Assembly: the architecture – Prose Poetry Code

The x86 gets a lot of hate for its architecture. In modern days, it’s really more out of habit than any technical reason, but the 16-bit variant really deserved some of its bad reputation. Other parts, in my opinion, were overstated. Hyperbole then became accepted wisdom, and positive reinforcement only made it grow.

But I’m not here to apologize for the x86. No, this post has a different purpose. It’s an overview of the x86 architecture from the point of view of an assembly programmer circa 1991. Although the 386 had been out for a few years, older processors were still around, and not too much was making full use of the 32-bit extensions that the 386 brought. DOS, particularly, remained 16-bit, though there were extensions to address more memory. For the most part, however, we’ll stick to “real mode”, like it was in the olden days.

The CPU

An x86 processor of this vintage was a lot less complex than today’s Intel i7 or AMD A10, and not just because it didn’t include integrated graphics, megabytes of on-die cache, power management functions, and so on. Later lines have also added lots of assembly-level goodness, like MMX and SSE. They’re 64-bit now, and that required the addition of “long mode”.

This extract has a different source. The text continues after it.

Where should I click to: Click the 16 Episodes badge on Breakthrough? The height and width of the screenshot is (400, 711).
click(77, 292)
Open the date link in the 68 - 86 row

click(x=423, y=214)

But let’s ignore all that and look at the “core” of the x86. There’s not that much to it, really. In the original conception, you have about a dozen programmer-accessible registers, all of which started out 16 bits wide, but exactly one of these is truly general-purpose. The registers can be divided into a few categories, and we’ll take each of them in turn.

General registers

These are the “big four” of the x86: AX, BX, CX, and DX. As I said last time, all four can also be accessed as a pair of byte-sized registers. The high bytes are identified by the first letter of the register name followed by H, while the low bytes use L. So we have AL or BH or whatever. It doesn’t actually increase the number of registers we have, but sometimes the savings from loading only a single byte can add up. Remember, older computers had less memory, so they had to use it more wisely.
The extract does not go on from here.